* Brief *
Each of the lines below must be restated exactly.

════════

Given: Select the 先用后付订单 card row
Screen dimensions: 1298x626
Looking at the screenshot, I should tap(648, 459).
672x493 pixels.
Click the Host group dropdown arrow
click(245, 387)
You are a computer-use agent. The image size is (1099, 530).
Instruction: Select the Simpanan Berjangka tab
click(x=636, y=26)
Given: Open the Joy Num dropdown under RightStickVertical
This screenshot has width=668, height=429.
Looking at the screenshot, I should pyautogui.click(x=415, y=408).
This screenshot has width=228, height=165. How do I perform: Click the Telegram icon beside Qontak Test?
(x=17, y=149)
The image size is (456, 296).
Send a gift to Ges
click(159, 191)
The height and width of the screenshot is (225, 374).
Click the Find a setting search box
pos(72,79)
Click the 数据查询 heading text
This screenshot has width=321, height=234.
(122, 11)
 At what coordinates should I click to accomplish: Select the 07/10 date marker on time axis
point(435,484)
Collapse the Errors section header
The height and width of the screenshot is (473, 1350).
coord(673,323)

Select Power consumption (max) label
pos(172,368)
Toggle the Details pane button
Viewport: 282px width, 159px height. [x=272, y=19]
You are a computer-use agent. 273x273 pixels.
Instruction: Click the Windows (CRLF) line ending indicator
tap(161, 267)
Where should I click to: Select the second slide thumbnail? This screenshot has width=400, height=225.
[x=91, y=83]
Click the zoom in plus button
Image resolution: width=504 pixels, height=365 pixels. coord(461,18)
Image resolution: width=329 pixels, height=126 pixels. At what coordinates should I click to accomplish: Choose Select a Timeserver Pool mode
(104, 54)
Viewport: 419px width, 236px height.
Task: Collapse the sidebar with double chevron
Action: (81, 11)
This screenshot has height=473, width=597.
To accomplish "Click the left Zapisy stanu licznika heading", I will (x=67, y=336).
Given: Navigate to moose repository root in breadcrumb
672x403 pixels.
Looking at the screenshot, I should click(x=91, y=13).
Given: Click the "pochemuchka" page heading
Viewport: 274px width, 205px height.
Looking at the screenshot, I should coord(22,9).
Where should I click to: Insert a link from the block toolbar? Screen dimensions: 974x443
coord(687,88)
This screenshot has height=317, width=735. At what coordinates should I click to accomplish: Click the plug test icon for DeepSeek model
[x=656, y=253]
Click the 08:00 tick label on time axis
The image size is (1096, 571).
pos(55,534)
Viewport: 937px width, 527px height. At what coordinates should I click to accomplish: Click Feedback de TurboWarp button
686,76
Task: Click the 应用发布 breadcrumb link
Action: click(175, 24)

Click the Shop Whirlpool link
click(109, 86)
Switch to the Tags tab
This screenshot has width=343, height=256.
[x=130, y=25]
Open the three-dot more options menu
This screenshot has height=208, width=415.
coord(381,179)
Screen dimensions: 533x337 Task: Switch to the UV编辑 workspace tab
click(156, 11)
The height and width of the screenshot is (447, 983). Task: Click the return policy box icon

════════

* Reply to the exercise *
Given: Select the 先用后付订单 card row
Screen dimensions: 1298x626
Looking at the screenshot, I should tap(648, 459).
672x493 pixels.
Click the Host group dropdown arrow
click(245, 387)
You are a computer-use agent. The image size is (1099, 530).
Instruction: Select the Simpanan Berjangka tab
click(x=636, y=26)
Given: Open the Joy Num dropdown under RightStickVertical
This screenshot has width=668, height=429.
Looking at the screenshot, I should pyautogui.click(x=415, y=408).
This screenshot has width=228, height=165. How do I perform: Click the Telegram icon beside Qontak Test?
(x=17, y=149)
The image size is (456, 296).
Send a gift to Ges
click(159, 191)
The height and width of the screenshot is (225, 374).
Click the Find a setting search box
pos(72,79)
Click the 数据查询 heading text
This screenshot has width=321, height=234.
(122, 11)
 At what coordinates should I click to accomplish: Select the 07/10 date marker on time axis
point(435,484)
Collapse the Errors section header
The height and width of the screenshot is (473, 1350).
coord(673,323)

Select Power consumption (max) label
pos(172,368)
Toggle the Details pane button
Viewport: 282px width, 159px height. [x=272, y=19]
You are a computer-use agent. 273x273 pixels.
Instruction: Click the Windows (CRLF) line ending indicator
tap(161, 267)
Where should I click to: Select the second slide thumbnail? This screenshot has width=400, height=225.
[x=91, y=83]
Click the zoom in plus button
Image resolution: width=504 pixels, height=365 pixels. coord(461,18)
Image resolution: width=329 pixels, height=126 pixels. At what coordinates should I click to accomplish: Choose Select a Timeserver Pool mode
(104, 54)
Viewport: 419px width, 236px height.
Task: Collapse the sidebar with double chevron
Action: (81, 11)
This screenshot has height=473, width=597.
To accomplish "Click the left Zapisy stanu licznika heading", I will (x=67, y=336).
Given: Navigate to moose repository root in breadcrumb
672x403 pixels.
Looking at the screenshot, I should click(x=91, y=13).
Given: Click the "pochemuchka" page heading
Viewport: 274px width, 205px height.
Looking at the screenshot, I should coord(22,9).
Where should I click to: Insert a link from the block toolbar? Screen dimensions: 974x443
coord(687,88)
This screenshot has height=317, width=735. At what coordinates should I click to accomplish: Click the plug test icon for DeepSeek model
[x=656, y=253]
Click the 08:00 tick label on time axis
The image size is (1096, 571).
pos(55,534)
Viewport: 937px width, 527px height. At what coordinates should I click to accomplish: Click Feedback de TurboWarp button
686,76
Task: Click the 应用发布 breadcrumb link
Action: click(175, 24)

Click the Shop Whirlpool link
click(109, 86)
Switch to the Tags tab
This screenshot has width=343, height=256.
[x=130, y=25]
Open the three-dot more options menu
This screenshot has height=208, width=415.
coord(381,179)
Screen dimensions: 533x337 Task: Switch to the UV编辑 workspace tab
click(156, 11)
The height and width of the screenshot is (447, 983). Task: Click the return policy box icon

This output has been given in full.